Swahili (macrolanguage)
Swahili (individual language)
...
although even with Chinese, someone is going to be confused as to which they
should pick.
Now before someone says it, I realize that the names in a UI don't have to be
the same as the names in the registry. But the closer we get them to being
understandable by mortals, the more likely it is that we will have
non-confusing names show up in UIs. We might even leave the above in the
registry, but have a note in 4646bis about the names. So I think it's worth our
taking at least a little bit of time to discuss this.
The best I could think of off-hand was something like.
...
Swahili (general)
Swahili
...
and maybe some UI device like a link on general to get to a box with more
information.
As it turns out, there are just 4 ambiguous names after removing "

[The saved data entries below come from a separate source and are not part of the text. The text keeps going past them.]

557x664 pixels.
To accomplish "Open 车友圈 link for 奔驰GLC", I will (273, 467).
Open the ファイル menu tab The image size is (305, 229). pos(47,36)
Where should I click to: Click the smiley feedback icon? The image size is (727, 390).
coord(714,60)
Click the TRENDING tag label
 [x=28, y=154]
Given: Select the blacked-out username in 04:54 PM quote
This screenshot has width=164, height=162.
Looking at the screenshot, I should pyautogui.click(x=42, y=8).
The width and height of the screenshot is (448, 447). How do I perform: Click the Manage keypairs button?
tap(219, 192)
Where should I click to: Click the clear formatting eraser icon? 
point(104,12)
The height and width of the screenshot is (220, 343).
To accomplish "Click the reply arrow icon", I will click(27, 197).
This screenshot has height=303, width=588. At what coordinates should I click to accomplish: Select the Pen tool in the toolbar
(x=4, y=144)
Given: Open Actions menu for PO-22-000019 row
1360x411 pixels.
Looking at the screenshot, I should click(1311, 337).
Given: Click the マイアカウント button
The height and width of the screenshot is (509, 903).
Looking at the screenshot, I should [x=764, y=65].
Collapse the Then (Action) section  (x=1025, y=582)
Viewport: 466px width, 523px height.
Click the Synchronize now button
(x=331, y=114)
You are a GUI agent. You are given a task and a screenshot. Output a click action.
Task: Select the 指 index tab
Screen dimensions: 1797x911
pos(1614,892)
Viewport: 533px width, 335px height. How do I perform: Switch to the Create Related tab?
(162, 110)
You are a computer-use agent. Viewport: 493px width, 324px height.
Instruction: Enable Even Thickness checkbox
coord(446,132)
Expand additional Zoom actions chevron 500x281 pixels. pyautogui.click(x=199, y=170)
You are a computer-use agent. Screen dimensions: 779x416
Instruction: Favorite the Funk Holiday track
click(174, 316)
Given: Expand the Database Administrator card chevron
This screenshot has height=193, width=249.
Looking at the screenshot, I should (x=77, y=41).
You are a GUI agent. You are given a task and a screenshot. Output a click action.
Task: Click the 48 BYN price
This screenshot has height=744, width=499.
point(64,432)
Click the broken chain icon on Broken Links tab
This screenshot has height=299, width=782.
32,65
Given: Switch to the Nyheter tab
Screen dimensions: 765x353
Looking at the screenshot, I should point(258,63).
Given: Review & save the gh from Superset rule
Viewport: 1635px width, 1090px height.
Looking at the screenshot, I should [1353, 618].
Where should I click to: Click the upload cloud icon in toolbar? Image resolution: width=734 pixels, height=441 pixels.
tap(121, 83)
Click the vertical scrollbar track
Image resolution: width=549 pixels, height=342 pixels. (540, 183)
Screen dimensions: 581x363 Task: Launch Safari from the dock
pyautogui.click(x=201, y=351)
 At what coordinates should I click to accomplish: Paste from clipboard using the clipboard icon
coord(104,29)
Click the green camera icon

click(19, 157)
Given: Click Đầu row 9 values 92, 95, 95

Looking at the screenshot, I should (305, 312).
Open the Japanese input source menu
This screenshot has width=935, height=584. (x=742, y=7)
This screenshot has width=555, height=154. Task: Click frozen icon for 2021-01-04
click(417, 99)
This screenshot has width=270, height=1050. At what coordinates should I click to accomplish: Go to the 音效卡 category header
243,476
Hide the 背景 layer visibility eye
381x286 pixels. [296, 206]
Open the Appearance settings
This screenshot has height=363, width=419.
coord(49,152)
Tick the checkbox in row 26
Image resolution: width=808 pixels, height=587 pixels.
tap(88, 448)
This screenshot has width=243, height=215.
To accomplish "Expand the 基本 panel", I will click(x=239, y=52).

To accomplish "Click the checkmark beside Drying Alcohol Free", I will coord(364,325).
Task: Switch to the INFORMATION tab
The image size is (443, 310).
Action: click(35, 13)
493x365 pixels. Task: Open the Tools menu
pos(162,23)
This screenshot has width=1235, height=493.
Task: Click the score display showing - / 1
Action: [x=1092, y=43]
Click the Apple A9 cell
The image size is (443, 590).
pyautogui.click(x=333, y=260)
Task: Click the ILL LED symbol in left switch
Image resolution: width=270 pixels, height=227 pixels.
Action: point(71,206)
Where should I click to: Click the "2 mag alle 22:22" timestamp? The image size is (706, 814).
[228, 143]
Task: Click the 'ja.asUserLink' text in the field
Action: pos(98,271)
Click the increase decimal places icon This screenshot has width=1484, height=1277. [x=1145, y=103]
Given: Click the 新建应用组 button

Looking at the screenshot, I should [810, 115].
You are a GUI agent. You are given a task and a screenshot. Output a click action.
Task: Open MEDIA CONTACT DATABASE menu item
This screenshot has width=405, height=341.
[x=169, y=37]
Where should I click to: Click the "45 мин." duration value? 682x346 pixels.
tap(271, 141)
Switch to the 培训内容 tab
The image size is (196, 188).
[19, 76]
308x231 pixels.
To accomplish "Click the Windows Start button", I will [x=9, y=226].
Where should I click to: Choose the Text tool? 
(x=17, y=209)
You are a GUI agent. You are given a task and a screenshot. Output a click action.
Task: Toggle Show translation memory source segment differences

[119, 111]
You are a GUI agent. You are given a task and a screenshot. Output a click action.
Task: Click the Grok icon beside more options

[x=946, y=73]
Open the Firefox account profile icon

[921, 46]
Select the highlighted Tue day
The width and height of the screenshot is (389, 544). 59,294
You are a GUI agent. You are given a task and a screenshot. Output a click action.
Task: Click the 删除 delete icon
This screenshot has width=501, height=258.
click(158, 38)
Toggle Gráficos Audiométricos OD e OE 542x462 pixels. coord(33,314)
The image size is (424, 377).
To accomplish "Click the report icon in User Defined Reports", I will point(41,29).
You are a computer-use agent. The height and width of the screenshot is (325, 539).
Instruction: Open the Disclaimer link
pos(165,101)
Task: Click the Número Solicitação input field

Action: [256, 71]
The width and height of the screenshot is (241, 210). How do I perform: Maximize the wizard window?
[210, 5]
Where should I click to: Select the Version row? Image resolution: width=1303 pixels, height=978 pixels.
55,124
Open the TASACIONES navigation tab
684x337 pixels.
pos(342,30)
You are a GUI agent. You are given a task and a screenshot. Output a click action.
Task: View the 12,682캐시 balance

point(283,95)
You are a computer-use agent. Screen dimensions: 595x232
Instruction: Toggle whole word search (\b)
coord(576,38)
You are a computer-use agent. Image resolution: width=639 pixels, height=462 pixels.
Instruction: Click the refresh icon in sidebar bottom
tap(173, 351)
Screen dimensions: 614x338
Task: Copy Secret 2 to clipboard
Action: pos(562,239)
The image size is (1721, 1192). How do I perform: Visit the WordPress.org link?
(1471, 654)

(macrolanguage)" and " (individual language)":
In all other cases, the names are different, often the result of some adjective
modifying the individual language. It appears that there are a number of
alternate names in SIL; perhaps we can use one of the alternate names (or have
a note that points to the possible use of alternate names?)
doi: Dhogaryali, Dogari, Dogri Jammu, Dogri-Kangri, Dogri Pahari, Dongari,
Hindi Dogri, Tokkaru
kok: Konkan Standard, Bankoti, Kunabi, North Konkan, Central Konkan,
Concorinum, Cugani, Konkanese
msa: Bahasa Malaysia, Bahasa Malayu, Malayu, Melaju, Melayu, Standard Malay
swa: Kiswahili, Kisuaheli
Mark
On Dec 8, 2007 9:56 AM, Doug Ewell <dewell at roadrunner.com> wrote:
Mark Davis wrote:
> I'd favor:
>
> Description: Swahili
>
> A vanishingly small number of people will know what
"macrolanguage"
> means or how it should be translated, so having it be part of the name
> would be clumsy.
It's going to be confusing no matter what we do, because
most people
think 'sw' refers to Swahili, the individual language, and now we are
telling them that language is really 'swh'. This is worse than the
Chinese case, where at least none of the encompassed languages is called
simply "Chinese."
> I also thought we were going to have macrolanguage as a field -- that
> would be clean way to do it, and if so, then including "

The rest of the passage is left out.